[Stored data entries]
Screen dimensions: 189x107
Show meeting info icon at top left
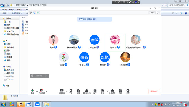31,12
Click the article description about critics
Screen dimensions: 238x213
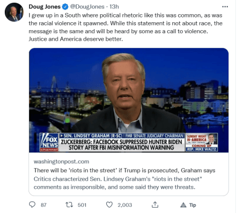point(118,183)
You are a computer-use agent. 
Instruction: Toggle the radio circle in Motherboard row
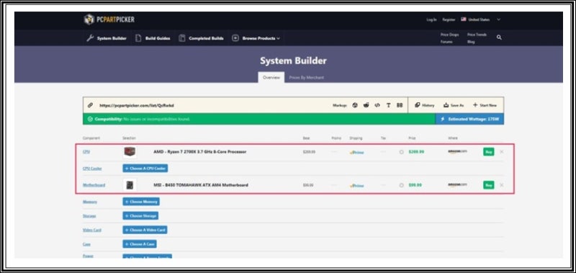402,185
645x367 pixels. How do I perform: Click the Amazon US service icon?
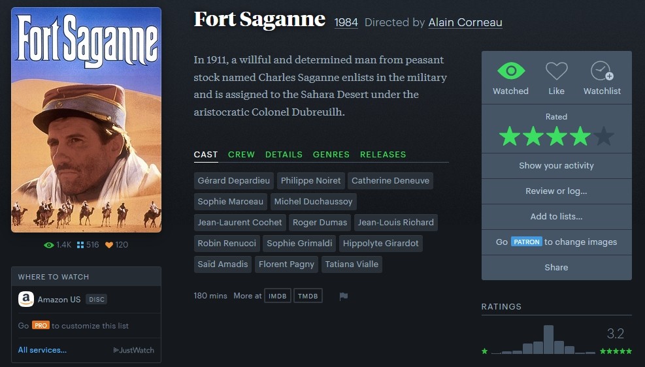[26, 300]
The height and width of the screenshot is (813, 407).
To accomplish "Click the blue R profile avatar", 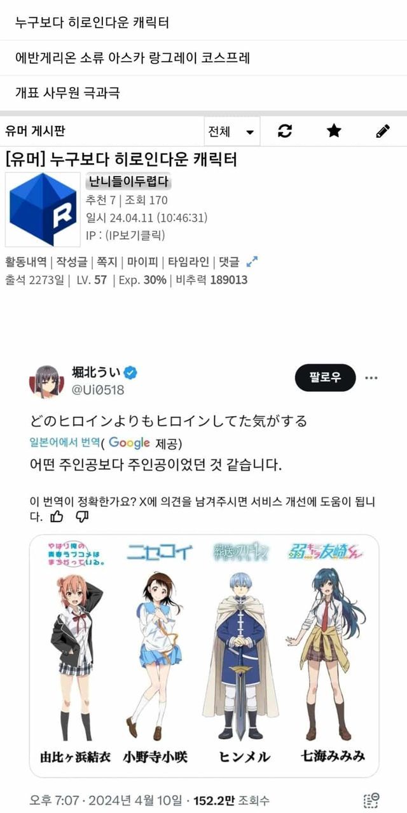I will (44, 209).
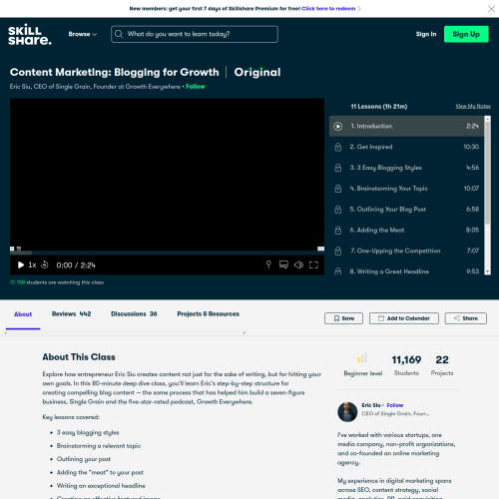Select the Introduction lesson play icon
The height and width of the screenshot is (499, 499).
tap(338, 126)
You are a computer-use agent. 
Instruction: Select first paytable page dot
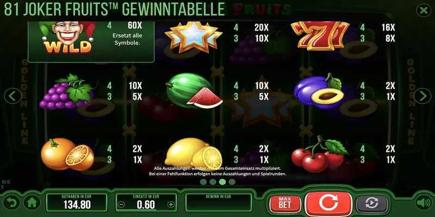(x=203, y=182)
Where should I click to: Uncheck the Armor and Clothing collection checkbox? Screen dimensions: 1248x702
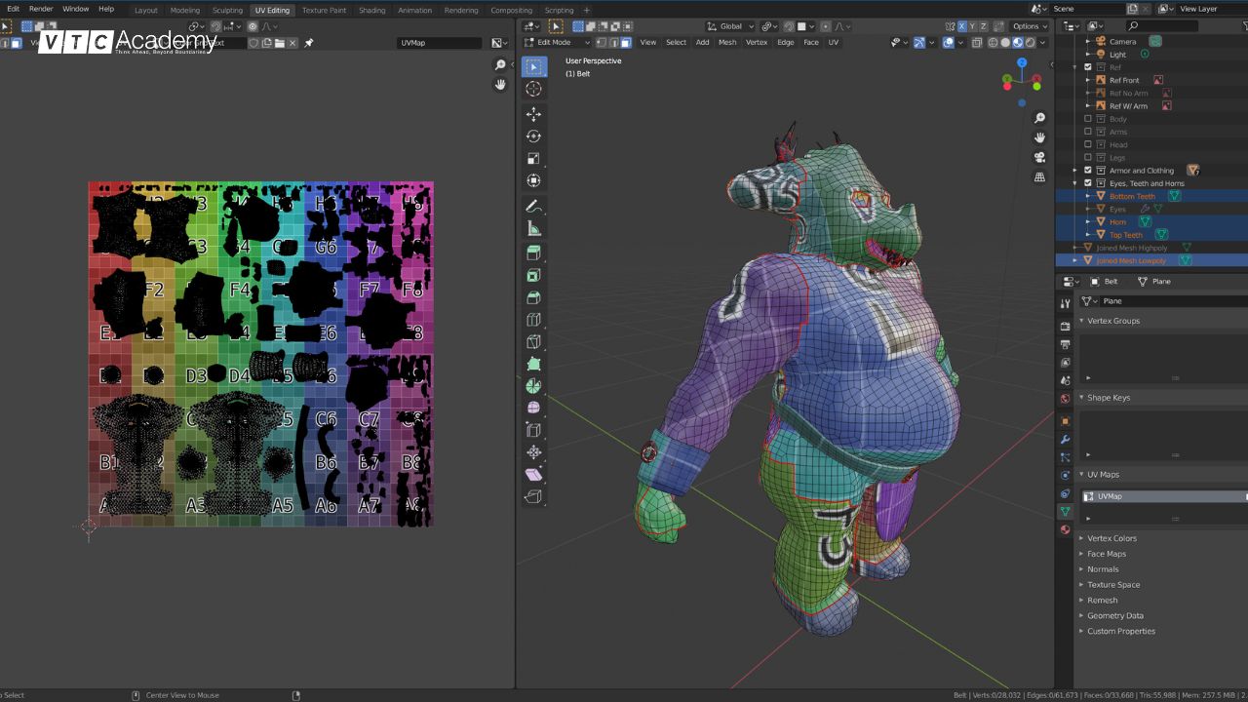(1088, 170)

WORK TO BE COMPLETED | Start at the top of the entries and repeat each line exactly, ending at the line that contains "The height and width of the screenshot is (813, 407).". Pictures are not part of the copy.

RESULT OF THIS TASK |
Screen dimensions: 189x107
Show meeting info icon at top left
31,12
Click the article description about critics
Screen dimensions: 238x213
point(118,183)
You are a computer-use agent. 
Instruction: Toggle the radio circle in Motherboard row
402,185
645x367 pixels. How do I perform: Click the Amazon US service icon?
[26, 300]
The height and width of the screenshot is (813, 407).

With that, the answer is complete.